L’INOUBLIABLE
Elle est venue, un jour de tristesse ou d’ennui,
Un jour qu’elle était seule et qu’il fallait qu’on l’aime :
Très naturellement elle a passé la nuit
À se bercer au son de mon premier blasphème.
Et depuis ce jour-là, j’ai soldé les sanglots
De celle que j’aimais avec tant d’ironies,
Et mes sarcasmes d’autrefois et leurs grelots
Se sont broyés en d’effroyables agonies ;
Même le souvenir altier de mes dédains
N’a plus comme autrefois rendu mon cœur rebelle :
Pour changer en soupirs mes sourires hautains,
Elle est venue, ô la Très Haute et la Très Belle !

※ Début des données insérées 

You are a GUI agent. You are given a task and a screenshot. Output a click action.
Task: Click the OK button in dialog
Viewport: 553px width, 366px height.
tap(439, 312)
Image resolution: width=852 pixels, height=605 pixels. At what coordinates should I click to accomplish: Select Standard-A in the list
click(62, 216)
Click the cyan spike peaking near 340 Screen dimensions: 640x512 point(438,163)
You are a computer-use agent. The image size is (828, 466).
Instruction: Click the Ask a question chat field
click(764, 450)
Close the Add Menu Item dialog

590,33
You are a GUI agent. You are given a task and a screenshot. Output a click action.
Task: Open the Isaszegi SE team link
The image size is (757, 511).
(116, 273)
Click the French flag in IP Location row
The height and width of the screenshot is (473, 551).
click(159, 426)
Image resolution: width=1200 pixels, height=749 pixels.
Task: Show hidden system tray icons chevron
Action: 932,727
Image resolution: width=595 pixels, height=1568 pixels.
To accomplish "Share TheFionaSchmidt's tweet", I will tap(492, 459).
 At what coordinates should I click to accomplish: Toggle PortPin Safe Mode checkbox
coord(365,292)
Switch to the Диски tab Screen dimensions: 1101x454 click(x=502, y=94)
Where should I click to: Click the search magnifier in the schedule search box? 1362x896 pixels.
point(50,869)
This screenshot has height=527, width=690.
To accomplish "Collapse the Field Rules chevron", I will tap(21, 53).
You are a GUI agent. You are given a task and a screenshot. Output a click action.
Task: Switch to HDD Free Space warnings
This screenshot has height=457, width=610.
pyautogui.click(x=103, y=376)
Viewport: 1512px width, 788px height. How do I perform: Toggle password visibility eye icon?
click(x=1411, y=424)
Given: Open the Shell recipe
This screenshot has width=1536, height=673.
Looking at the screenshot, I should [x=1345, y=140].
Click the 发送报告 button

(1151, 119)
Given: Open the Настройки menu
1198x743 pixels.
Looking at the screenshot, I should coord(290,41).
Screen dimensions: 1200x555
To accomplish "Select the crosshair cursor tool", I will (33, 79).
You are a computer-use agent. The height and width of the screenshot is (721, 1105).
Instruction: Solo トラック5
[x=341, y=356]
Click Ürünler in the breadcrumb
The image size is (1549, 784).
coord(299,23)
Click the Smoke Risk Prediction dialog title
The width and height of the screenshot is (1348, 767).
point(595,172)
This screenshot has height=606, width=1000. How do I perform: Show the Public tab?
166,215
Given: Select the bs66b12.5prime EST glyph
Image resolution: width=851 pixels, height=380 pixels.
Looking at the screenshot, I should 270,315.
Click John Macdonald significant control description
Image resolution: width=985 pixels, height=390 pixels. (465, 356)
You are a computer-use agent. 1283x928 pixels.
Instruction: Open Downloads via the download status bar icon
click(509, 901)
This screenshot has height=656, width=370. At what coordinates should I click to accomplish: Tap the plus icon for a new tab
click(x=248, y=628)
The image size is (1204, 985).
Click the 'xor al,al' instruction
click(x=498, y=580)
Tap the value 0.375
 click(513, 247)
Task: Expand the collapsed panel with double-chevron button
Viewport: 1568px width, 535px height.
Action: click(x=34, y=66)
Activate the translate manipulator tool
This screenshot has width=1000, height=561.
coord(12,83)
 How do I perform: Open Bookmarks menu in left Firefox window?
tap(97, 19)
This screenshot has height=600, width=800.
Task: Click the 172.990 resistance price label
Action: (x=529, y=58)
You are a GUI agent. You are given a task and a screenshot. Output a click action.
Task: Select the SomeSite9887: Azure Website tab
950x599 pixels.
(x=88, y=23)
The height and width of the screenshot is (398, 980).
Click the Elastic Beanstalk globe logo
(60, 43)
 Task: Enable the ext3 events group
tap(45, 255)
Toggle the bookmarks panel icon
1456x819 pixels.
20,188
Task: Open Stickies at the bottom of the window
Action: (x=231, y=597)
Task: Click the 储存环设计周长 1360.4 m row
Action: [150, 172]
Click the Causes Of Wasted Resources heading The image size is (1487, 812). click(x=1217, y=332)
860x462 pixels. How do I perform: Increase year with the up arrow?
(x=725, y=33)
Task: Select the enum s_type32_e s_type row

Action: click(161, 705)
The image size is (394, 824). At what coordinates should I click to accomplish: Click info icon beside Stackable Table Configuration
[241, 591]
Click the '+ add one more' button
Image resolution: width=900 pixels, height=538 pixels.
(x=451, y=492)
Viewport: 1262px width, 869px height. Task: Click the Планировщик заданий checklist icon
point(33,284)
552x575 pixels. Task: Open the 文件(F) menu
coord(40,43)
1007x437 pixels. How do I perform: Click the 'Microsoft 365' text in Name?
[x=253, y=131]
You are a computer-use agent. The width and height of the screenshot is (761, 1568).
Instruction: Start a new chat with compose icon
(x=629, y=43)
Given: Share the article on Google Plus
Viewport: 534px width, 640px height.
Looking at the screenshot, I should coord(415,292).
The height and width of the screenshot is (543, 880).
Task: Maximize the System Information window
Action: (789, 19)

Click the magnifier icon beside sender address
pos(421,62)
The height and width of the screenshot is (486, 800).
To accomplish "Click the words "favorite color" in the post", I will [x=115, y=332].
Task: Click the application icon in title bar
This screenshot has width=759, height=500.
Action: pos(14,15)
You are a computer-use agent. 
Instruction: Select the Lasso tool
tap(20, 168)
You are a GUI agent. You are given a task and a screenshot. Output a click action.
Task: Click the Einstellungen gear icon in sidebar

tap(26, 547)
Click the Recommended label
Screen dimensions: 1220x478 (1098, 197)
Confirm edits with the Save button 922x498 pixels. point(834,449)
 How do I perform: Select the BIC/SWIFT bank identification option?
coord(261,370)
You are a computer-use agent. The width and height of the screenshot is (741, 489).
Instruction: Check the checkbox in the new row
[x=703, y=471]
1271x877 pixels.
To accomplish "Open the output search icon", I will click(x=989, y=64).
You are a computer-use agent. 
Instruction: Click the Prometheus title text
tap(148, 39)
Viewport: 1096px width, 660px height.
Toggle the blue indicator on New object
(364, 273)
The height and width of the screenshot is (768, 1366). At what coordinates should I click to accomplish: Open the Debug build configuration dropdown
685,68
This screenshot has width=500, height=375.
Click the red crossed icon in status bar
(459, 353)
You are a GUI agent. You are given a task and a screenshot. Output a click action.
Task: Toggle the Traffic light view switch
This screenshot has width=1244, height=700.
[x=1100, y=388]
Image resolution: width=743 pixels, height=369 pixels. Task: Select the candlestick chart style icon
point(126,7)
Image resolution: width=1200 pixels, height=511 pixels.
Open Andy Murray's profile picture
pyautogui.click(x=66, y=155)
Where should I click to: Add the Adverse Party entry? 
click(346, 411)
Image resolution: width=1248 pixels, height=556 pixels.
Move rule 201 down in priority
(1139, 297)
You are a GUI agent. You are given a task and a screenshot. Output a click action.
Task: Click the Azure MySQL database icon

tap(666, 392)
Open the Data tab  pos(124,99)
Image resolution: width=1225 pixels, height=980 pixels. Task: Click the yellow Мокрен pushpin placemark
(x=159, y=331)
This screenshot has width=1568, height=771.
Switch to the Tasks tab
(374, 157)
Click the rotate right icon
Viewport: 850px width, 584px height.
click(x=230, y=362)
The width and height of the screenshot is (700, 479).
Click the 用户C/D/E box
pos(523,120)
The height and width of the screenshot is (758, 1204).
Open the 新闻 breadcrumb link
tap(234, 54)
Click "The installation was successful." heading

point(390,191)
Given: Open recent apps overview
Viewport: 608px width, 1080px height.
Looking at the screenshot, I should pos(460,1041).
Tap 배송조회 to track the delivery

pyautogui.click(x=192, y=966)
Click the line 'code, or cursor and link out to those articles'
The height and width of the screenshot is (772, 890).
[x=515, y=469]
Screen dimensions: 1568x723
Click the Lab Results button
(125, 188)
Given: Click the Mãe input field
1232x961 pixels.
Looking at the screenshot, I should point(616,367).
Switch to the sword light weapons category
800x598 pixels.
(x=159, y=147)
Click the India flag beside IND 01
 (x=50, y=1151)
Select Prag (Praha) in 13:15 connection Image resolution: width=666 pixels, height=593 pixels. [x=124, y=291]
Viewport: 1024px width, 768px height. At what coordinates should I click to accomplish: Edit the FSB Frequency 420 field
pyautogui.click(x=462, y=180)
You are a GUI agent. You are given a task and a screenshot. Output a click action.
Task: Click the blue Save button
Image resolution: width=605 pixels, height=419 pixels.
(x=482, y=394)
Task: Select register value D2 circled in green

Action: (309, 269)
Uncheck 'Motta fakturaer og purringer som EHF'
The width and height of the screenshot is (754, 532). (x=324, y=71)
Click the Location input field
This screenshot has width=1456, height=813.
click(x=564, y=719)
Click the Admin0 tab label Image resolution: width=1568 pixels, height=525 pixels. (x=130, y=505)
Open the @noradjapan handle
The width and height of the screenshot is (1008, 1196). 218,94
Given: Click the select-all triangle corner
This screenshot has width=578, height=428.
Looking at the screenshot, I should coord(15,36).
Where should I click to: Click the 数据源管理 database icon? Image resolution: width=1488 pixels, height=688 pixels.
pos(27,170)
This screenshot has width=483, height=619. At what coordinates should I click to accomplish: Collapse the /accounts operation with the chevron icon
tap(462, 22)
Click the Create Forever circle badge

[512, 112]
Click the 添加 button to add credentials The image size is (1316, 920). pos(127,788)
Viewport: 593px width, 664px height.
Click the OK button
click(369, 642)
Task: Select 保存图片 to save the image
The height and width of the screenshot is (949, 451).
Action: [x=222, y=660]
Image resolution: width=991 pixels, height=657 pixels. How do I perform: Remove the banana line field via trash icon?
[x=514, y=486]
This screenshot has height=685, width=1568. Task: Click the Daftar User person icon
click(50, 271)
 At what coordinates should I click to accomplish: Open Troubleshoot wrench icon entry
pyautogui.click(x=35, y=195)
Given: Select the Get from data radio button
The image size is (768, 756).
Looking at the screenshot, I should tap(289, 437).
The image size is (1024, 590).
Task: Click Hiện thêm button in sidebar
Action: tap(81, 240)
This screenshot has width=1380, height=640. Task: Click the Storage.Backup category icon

Elle était douce et froide aussi ;
L’âme chaste d’une oublieuse
Et la chair toujours prête, ainsi
Que la Nature insoucieuse…
Ô ma statue aux yeux si bleus
Qu’ils recelaient trop d’innocence !
Naïve et barbare puissance
Qui faisait de tes yeux mes dieux !
J’aimais le moindre de tes gestes,
Et je conserverai toujours
Les souvenirs pourtant funestes
De tes mains dans tes cheveux lourds :
Tes lourds cheveux, et la lumière
De tes mains qu’un soleil ami
Me semblait caresser parmi
Tes rires de l’heure première.
Lors, mon regard t’enveloppait
D’une admiration suprême :
Non sans reculs et sans respect,
Mon regard suivait le poème
Vibrant et fier de tes deux seins,
Et l’accord parfait de tes hanches
Qui s’achevaient en courbes blanches
Jusqu’aux ombres de leurs dessins.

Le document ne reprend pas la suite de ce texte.